BEGIN
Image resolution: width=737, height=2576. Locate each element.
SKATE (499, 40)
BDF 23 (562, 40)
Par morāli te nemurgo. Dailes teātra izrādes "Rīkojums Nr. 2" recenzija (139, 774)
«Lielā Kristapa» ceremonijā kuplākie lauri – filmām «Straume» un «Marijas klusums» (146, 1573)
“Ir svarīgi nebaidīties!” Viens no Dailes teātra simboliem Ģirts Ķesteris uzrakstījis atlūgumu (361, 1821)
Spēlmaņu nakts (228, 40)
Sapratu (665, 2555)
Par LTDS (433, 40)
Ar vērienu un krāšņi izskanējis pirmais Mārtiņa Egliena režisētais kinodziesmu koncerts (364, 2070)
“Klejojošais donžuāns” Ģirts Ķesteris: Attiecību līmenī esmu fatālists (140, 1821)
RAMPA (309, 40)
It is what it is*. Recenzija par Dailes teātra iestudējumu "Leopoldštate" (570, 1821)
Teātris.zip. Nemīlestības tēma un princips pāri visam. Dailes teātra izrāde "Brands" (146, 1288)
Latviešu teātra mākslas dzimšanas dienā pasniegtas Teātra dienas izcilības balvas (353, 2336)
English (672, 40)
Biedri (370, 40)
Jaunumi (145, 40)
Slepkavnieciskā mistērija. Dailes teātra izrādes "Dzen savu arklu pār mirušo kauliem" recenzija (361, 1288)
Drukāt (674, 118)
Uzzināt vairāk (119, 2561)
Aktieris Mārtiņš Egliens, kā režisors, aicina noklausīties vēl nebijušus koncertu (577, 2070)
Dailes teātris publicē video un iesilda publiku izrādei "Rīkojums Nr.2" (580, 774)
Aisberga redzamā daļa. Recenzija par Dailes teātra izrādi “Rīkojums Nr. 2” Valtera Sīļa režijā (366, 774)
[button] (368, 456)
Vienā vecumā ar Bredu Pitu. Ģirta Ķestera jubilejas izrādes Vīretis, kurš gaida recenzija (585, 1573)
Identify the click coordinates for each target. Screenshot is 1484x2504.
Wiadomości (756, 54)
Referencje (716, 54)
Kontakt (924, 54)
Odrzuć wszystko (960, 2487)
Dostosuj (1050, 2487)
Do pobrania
END
From the listing above, output exactly the run of lines that starts with the line containing "Par morāli te" and ends with the line containing "ceremonijā kuplākie lauri".

Par morāli te nemurgo. Dailes teātra izrādes "Rīkojums Nr. 2" recenzija (139, 774)
«Lielā Kristapa» ceremonijā kuplākie lauri – filmām «Straume» un «Marijas klusums» (146, 1573)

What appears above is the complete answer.